Por Wagner Iglecias
No ofício de professor universitário e ligado a um
programa de pós-graduação sobre Integração da América Latina sempre que posso
recomendo à garotada de graduação que assim que tiverem tempo e algum dinheiro
metam uma mochila nas costas e saiam pelo nosso continente.
Nunca vi nenhuma pesquisa sobre o que e o quanto de
América Latina o brasileiro médio sabe. Mas posso apostar que é muito pouco.
Provavelmente menos até do que nossos vizinhos conhecem sobre o nosso país. E
de maneira ainda mais superficial. E isso é sim um problema. Num mundo
globalizado e dividido em grandes blocos como hoje, nada mais estratégico do
que a aproximação com as nações com as quais um país tem identidades
históricas, geográficas, culturais e econômicas.
Suponho que os séculos em que América hispânica e a
América lusitana estiveram mutuamente de costas uma para a outra colaboraram
para nossa ignorância sobre o que se passa aqui pertinho da gente.
Aliás o próprio termo América Latina é invenção
forânea, européia. Coisa de franceses, no início do século XIX. Dizem que
Napoleão III desejava assenhorar-se desta parte do mundo recém-liberto do jugo
espanhol e português. Queria impedir que a Inglaterra, anglo-saxônica, o
fizesse. Daí o recurso napoleônico à nossa latinidade em comum, entre nossos
jovens países desta parte do mundo com a França.
Mas bote-se aspas nesse "em comum”, já que
naquela altura do campeonato por essas bandas talvez só a pequena elite branca
descendente de espanhóis e portugueses tivesse alguma identidade cultural e
linguística com a nobreza europeía. De resto, éramos nações predominantemente
indígenas, negras ou mestiças.
A França, a bem da verdade, chegou até a emplacar
um governo no México já independente. Botou no poder Maximiliano de Habsburgo,
um nobre austríaco, que governou aquele país entre 1864 e 1867, mas que acabou
deposto e assassinado por nacionalistas mexicanos. Foi um projeto frustrado, e
quem na verdade conseguiu levar a América Latina para sua área de influência
foi a Inglaterra, e, mais tarde, os EUA.
A elite brasileira, portanto, há muito tempo tem
parte nessa nossa ignorância sobre a vizinhança. Mas para além de séculos de
História olhando pro Atlântico e de costas para a América Latina, nossa escola
e nossa imprensa também têm suas parcelas no desconhecimento quase completo que
o brasileiro médio tem sobre nossos vizinhos. É pouquíssimo o que se ensina
sobre América Latina para nossas crianças e adolescentes. Provavelmente o
assunto mais abordado seja a Guerra do Paraguai, sempre naquela versão oficial
de que Solano Lopez era um terrível ditador que pôs em risco a soberania de
três jovens nações democráticas como Argentina, Brasil e Uruguai.

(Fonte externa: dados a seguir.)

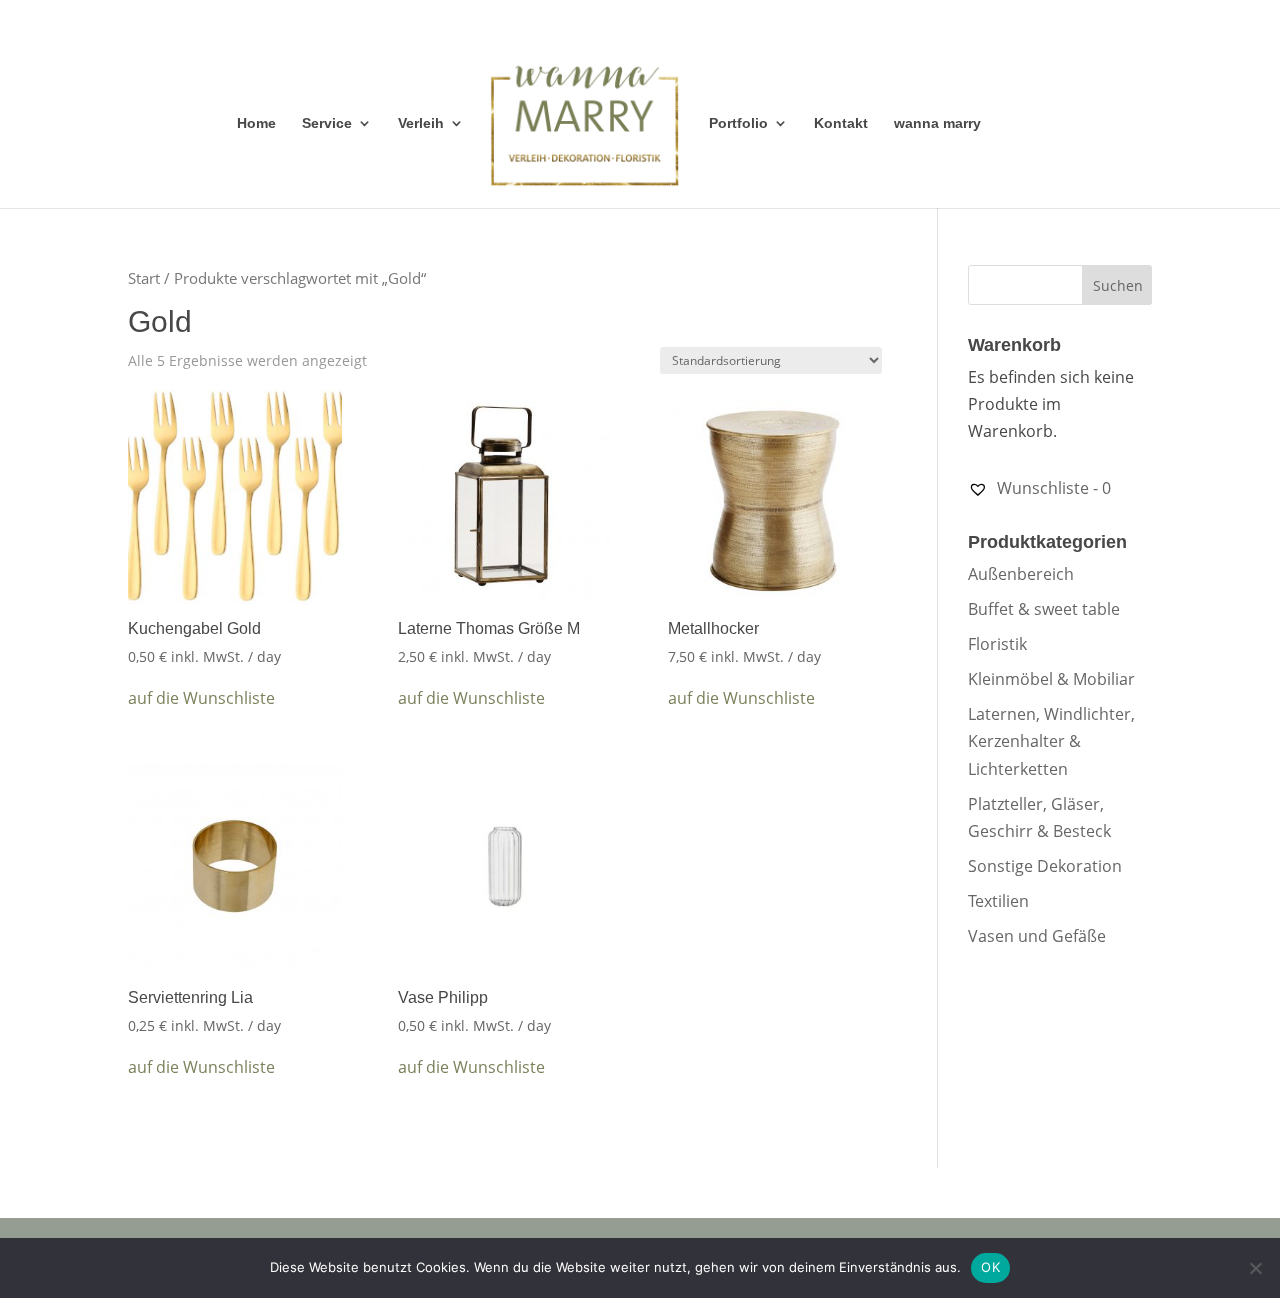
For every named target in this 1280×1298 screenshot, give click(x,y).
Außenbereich (1021, 574)
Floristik (997, 644)
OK (990, 1267)
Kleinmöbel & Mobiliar (1051, 679)
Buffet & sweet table (1044, 609)
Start (144, 278)
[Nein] (1255, 1268)
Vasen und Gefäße (1037, 936)
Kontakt (841, 123)
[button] (201, 698)
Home (256, 123)
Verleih (421, 123)
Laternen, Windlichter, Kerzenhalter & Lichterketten (1051, 741)
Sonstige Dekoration (1045, 866)
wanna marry (937, 123)
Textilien (998, 901)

Heróis de esquerda ou de direita da libertação da
América Latina, como San Martin, Sucre, Hidalgo, Artigas, O´Higgins ou Simón
Bolívar, provavelmente jamais foram citados na maioria das nossas escolas.
Bolívar, aliás, que mais do que um brilhante militar foi um pensador com sólida
formação intelectual, passa inclusive em brancas nuvens em muitos cursos de
Ciência Política das universidades brasileiras, os mesmos nos quais Jay,
Madison e Hamilton, pais fundadores dos EUA, são leitura obrigatória.
E a imprensa? Quantos correspondentes do jornalismo
pátrio temos na América Latina? Muito poucos. Dizem que no passado foram até
mais, não sei. Quais os temas historicamente recorrentes nas nossas tevês,
revistas e jornais sobre nossos vizinhos? Copa Libertadores da América de
futebol, crise econômica argentina, o regime cubano, o comércio popular na
fronteira paraguaia, o tráfico de drogas, a Copa do Mundo de 1970 no México...e
vamos parando por aí. O brasileiro médio conhece quais personagens
latino-americanos? Maradona, Fidel Castro, Hugo Chávez e o Cháves, do SBT. E
tirando este último, provavelmente odeia os outros três.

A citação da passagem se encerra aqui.